Wednesday, January 7, 2009

Yield, and the C# state machine

For those of you who don't already know, the C# compiler has its own state machine generator that you can use. It's true - it's called the 'yield' statement!

Yield is used to create implementations of the Enumerable pattern - a software pattern that allows you to treat a collection of things as an enumeration, over which you can perform some process. In C#, you consume an enumeration via the 'foreach' statement, like so:

    1 IEnumerable<string> ies = new List<string>() { "asd", "ert", "qwe", "fgh" };

    2 

    3 foreach (var s in ies) {

    4     Console.WriteLine(s);

    5 }

Iterating over a List of strings

Before C# 2.0, creating a custom enumerable meant implementing the Enumerable Pattern via IEnumerator and IEnumerable. I don't feel like going through this, so here's a short and sweet example I found online.

This is a fairly common implementation. In fact, it is so common that when the C# language designers were conceiving 2.0 of their product, they chose to make it a first-class compiler-driven feature. Enter the yield keyword, which is capable of turning the example above into the following code:

    1 public IEnumerable<char> MyChars() {

    2     yield return 'A';

    3     yield return 'B';

    4     yield return 'C';

    5     yield return 'D';

    6 }

Implementing IEnumerable and IEnumerator via the yield keyword

This is much more straightforward, but there is some magic happening here that allows this to happen. First of all, the Enumerable pattern includes the requirement that the processing of the enumeration be lazy - that is, evaluated on a need basis. This allows an enumeration to contain an effectively infinite amount of items. Such an enumeration can be created using this code:

    1 public IEnumerable<bool> infiniteAlternatingBools() {

    2     bool cur = false;

    3     while (true) {

    4         yield return cur;

    5         cur = !cur;

    6     }

    7 }

Creating an enumeration of an infinite pattern of alternating booleans

This code generates a list of alternating booleans - True / False / True / False - forever. Surely, this code will result in a locked-up process. Not so, fortunately for us, because behind the scenes (in the magic part) this code is expanded into a proper implementation of the Enumerable pattern - lazy evaluation included. Only when you request the next value is it generated and then provided, meaning this infinite generation can be short-circuited at any moment.

How? Magic, like I said - although this magic can be explained through gratuitous use of .NET Reflector. According to .NET Reflector, my infiniteAlternatingBools() method looks like this:

    1 public IEnumerable<bool> infiniteAlternatingBools()

    2 {

    3     <infiniteAlternatingBools>d__5 d__ = new <infiniteAlternatingBools>d__5(-2);

    4     d__.<>4__this = this;

    5     return d__;

    6 }

Reflector output of infiniteAlternatingBools method

What? This is a mess. What is reflector telling me about this code?

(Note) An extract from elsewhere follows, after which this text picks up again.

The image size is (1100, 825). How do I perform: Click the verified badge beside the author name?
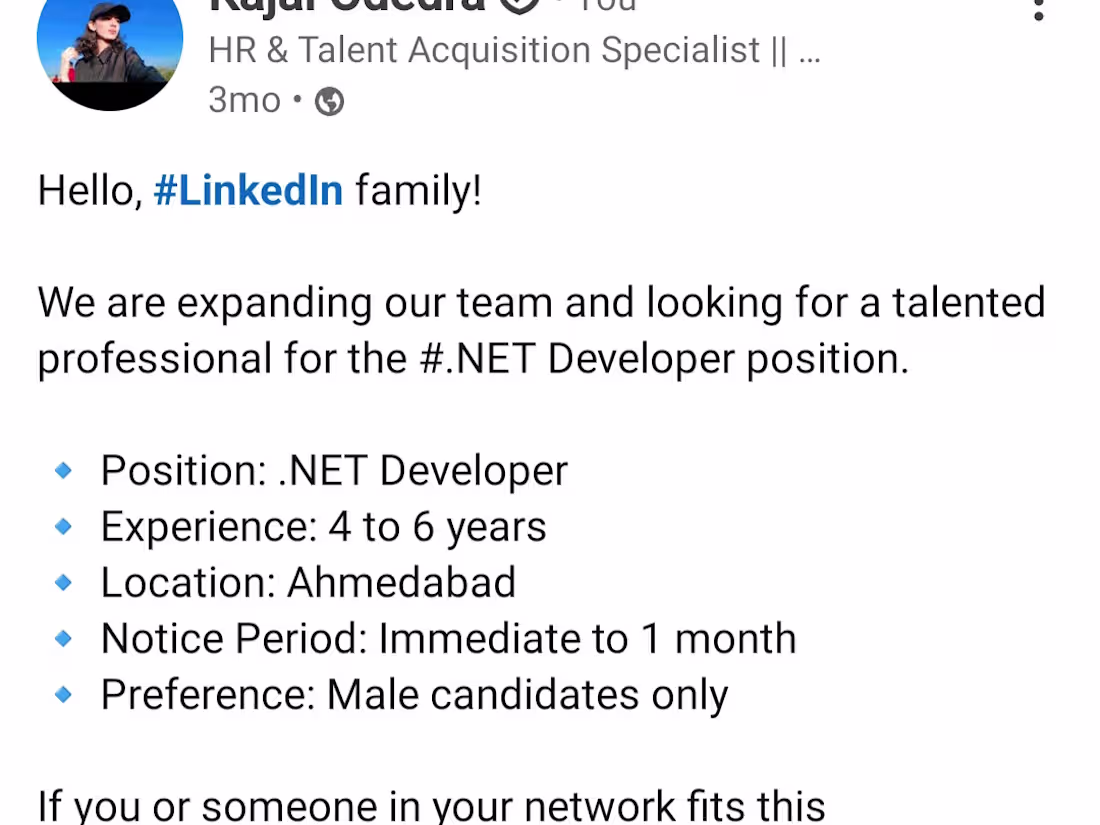pyautogui.click(x=519, y=6)
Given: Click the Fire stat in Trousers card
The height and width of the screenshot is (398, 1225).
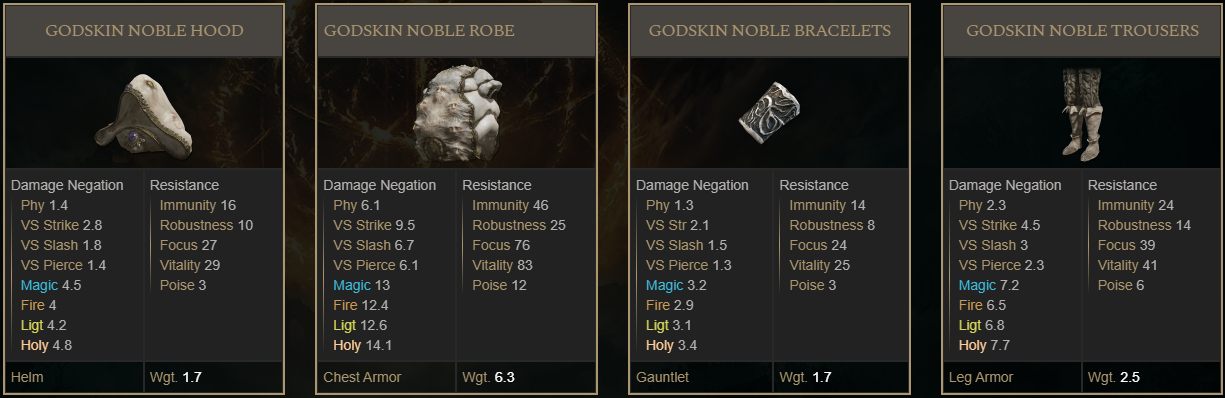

In a nutshell, Reflector is saying that the C# compiler has, behind my back, taken the code I wrote and moved it into an anonymous private class. The constructor of that class takes an integer in its constructor, which the rewritten method initializes to -2. It also sets a 'this' property to the class that contains infiniteAlternatingBools - probably allowing it to access the original class's private members. Then the rewritten method returns the instance of that anonymous class - which suggests that it implements IEnumerable<bool>.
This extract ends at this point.